56 - Communicatie (vervolg)
Installatie- en programmeerhandleiding voor Galaxy 2-serie
07 = Lijn Fout
Met de lijnfout optie kan worden ingesteld welke Ethernet verbindingen moeten worden gecontroleerd.
Zowel de beschikbaarheid van het netwerk als het geprogrammeerde transmissiepad tussen de Ethernet
module en de ontvanger applicatie kunnen worden gecontroleerd.
1 = Netwerk
Deze optie controleert de verbinding tussen de Ethernet module en het lokale netwerk.
0 = Uit
Indien de Netwerk controle wordt uitgeschakeld, wordt de verbinding tussen de Ethernet module en het
lokale netwerk niet gecontroleerd. Als het lokale netwerk niet beschikbaar is of de Ethernet module is
losgekoppeld van het netwerk, wordt geen lijnfout aangegeven.
1 = Aan
Als de Netwerk controle is ingeschakeld, zal de verbinding tussen de Ethernet module en het lokale netwerk
worden gecontroleerd. Als de Ethernet module wordt losgekoppeld van het netwerk of het lokale netwerk is
niet beschikbaar, zal een lijnfout worden aangegeven op het paneel. Een Lijnfout wordt in het geheugen
geregistreerd.
2 = Signaalpad
Deze optie bepaald welke signaalpaden worden gecontroleerd door de Ethernet module. Het controleren
van de transmissie wordt uitgevoerd door het versturen van supervisie signalen (polling) tussen de ontvanger
applicatie en de Ethernet module. De Ethernet module moet het polsignaal minstens zo vaak ontvangen als
geprogrammeerd in menu 56.4.2.7 Interval Als het signaal niet wordt ontvangen, is een lijnfout het gevolg.
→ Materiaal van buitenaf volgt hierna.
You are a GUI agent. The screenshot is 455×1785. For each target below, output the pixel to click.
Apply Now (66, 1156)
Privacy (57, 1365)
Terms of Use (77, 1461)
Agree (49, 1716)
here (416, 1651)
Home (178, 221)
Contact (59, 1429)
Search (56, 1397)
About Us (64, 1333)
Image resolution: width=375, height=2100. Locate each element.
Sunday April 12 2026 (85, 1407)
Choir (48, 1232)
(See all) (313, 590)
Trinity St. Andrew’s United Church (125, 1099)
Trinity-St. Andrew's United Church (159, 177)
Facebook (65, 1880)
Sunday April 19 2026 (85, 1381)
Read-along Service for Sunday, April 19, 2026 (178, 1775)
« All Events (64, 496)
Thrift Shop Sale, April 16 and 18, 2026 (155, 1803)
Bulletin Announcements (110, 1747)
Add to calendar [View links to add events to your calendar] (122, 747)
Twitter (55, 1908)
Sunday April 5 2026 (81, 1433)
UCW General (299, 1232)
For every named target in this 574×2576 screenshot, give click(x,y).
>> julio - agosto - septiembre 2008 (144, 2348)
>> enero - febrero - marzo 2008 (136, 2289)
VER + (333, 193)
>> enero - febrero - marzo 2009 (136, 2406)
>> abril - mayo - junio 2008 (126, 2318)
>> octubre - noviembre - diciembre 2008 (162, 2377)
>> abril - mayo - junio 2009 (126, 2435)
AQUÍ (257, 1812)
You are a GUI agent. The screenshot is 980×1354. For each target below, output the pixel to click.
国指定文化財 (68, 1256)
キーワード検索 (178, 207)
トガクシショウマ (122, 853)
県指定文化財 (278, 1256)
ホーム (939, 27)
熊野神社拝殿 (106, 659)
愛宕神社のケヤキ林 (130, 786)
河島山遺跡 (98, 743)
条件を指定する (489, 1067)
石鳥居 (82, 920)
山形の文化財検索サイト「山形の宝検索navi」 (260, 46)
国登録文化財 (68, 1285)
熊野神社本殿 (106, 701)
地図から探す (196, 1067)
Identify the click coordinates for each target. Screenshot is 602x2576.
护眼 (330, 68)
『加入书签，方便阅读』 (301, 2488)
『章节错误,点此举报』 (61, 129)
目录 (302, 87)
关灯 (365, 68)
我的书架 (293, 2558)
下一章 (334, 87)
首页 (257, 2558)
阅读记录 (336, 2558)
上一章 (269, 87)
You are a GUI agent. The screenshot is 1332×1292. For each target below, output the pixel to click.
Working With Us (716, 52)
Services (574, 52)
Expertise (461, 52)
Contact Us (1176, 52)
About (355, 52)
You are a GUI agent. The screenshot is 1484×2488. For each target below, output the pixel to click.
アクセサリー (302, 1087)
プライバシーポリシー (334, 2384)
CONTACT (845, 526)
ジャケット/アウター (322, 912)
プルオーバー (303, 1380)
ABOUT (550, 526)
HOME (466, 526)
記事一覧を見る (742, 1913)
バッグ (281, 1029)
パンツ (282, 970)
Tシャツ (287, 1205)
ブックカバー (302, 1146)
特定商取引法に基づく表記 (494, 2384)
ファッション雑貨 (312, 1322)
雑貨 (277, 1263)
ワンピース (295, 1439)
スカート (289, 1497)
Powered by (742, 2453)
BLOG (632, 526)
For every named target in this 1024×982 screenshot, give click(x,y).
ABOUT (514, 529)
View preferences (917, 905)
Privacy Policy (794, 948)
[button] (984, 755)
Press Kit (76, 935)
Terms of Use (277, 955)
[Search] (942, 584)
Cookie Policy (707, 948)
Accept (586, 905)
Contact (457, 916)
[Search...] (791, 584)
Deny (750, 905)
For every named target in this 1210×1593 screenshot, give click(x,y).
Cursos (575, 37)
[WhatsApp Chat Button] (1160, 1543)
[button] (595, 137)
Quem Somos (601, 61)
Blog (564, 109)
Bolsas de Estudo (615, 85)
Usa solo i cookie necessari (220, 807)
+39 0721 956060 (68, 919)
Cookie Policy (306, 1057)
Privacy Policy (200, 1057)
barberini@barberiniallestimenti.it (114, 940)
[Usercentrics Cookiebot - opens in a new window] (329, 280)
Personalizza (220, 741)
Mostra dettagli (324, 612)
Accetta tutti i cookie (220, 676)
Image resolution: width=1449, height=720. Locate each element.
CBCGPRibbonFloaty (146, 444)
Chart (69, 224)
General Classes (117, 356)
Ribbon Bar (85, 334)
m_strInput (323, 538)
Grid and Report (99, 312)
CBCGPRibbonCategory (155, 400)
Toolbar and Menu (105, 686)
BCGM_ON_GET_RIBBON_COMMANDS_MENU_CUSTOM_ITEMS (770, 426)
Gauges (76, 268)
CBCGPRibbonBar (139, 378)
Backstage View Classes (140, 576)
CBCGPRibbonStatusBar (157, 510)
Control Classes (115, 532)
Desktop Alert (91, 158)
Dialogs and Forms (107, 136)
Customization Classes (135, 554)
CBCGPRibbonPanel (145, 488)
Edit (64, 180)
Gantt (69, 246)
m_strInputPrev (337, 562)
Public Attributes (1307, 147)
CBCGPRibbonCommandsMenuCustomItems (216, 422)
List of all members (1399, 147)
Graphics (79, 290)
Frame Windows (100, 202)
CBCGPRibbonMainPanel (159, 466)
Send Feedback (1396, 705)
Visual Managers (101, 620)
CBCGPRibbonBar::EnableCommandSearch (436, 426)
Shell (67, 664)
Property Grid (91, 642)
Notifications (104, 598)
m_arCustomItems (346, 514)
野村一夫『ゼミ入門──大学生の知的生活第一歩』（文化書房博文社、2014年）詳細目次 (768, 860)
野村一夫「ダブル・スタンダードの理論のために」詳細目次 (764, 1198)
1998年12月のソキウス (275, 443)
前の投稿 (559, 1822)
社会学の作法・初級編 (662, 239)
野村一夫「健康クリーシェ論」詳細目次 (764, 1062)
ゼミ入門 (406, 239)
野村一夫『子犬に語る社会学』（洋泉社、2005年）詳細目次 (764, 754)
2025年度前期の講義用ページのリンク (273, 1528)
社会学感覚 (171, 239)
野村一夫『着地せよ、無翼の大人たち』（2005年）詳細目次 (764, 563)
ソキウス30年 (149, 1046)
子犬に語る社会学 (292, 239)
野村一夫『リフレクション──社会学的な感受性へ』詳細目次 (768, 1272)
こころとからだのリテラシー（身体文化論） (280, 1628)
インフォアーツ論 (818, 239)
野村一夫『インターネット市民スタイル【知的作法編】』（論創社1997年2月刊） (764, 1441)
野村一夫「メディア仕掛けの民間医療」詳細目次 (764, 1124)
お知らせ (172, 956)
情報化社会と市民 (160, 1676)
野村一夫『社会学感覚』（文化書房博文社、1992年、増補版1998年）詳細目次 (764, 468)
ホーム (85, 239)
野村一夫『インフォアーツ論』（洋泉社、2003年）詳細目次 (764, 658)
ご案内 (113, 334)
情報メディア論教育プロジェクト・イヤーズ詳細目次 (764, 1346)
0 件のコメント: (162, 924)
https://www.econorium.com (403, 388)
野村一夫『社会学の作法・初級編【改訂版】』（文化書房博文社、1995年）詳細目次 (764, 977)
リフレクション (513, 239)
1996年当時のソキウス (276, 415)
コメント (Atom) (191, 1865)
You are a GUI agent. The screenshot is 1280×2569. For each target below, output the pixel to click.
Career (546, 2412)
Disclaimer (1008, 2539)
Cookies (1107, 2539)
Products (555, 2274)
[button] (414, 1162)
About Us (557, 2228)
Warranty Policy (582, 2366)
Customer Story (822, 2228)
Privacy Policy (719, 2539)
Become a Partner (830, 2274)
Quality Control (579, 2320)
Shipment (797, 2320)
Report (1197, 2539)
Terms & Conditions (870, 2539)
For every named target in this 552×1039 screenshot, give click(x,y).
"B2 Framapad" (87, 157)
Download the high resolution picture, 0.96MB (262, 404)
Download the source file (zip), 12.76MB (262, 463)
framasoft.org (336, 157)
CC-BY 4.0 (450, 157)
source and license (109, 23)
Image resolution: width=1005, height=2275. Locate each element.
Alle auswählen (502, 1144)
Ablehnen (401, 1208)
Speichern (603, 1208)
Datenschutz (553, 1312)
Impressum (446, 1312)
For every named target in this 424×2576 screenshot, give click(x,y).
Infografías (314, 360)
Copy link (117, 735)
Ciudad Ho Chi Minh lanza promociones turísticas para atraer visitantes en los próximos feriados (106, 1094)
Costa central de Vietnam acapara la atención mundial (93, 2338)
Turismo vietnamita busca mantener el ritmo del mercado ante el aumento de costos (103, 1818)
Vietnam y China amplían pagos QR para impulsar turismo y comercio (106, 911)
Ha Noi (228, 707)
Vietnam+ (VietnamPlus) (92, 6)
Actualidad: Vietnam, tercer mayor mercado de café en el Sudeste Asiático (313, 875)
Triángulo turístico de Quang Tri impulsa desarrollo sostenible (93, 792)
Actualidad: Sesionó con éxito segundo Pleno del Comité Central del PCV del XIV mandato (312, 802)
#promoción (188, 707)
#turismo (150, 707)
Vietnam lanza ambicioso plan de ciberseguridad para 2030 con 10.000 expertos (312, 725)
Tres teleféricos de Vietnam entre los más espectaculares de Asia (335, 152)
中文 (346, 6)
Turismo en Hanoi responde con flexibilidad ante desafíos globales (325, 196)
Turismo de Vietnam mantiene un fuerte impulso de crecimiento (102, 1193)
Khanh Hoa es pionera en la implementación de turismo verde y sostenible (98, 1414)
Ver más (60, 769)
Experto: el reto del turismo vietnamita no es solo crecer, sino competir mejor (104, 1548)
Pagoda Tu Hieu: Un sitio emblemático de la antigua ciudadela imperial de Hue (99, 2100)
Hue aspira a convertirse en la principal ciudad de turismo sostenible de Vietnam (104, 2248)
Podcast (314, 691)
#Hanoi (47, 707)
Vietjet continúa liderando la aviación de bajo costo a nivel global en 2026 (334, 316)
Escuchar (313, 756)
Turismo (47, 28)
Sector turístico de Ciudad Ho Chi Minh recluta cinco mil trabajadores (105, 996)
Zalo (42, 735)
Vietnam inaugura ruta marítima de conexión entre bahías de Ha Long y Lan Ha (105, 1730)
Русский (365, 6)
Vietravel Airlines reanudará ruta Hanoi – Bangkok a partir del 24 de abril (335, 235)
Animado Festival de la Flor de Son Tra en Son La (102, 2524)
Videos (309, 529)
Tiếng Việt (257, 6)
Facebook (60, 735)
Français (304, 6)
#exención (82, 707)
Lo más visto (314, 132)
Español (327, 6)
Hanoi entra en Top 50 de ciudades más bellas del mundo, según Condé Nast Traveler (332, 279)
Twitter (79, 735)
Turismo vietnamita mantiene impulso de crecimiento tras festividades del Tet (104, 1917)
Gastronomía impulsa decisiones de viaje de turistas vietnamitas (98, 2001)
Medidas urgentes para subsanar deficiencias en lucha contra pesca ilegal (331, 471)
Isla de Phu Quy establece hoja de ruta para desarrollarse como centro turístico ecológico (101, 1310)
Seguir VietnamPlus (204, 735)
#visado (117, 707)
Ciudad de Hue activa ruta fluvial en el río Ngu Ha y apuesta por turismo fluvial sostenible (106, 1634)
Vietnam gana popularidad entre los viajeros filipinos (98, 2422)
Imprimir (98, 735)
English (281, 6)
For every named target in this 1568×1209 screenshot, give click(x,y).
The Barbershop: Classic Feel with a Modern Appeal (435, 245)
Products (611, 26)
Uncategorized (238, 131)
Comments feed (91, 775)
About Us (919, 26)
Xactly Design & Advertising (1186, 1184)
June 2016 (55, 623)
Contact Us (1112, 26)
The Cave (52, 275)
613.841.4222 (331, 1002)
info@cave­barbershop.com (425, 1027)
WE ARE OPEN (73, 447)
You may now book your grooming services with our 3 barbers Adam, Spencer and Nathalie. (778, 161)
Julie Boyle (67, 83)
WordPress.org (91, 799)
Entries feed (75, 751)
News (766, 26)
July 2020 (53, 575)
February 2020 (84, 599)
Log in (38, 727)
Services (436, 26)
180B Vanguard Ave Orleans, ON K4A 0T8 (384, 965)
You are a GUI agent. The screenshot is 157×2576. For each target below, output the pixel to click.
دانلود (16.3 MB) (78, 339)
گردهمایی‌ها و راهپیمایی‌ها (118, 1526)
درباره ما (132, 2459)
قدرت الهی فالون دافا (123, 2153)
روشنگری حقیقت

Bij de lijnfout zal worden aangegeven welk transmissiepad heeft gefaald met het bijbehorende IP adres
van de bestemming.
Opties zijn beschikbaar voor bepaalde paden of alle paden.
1 = Primair
Indien geselecteerd, zal de Ethernet module alleen het Primaire signaalpad controleren. Alle andere
signaalpaden worden niet gecontroleerd.
2 = Secundair
Indien geselecteerd, zal de Ethernet module alleen het Secundaire signaalpad controleren. Alle andere
signaalpaden worden niet gecontroleerd.
3 = Alarm Monitor
Indien geselecteerd, zal de Ethernet module alleen het Alarm Monitor signaalpad controleren. Alle andere
signaalpaden worden niet gecontroleerd.
4 = Iedere
Indien geselecteerd, zal de Ethernet module alle signaalpaden controleren. Als een supervisiefout wordt
waargenomen in één van de signaalpaden, is een lijnfout het gevolg.
5 = Alles
Indien geselecteerd, zal de Ethernet module alle signaalpaden controleren. Als een supervisiefout wordt
waargenomen op alle signaalpaden, is een lijnfout het gevolg.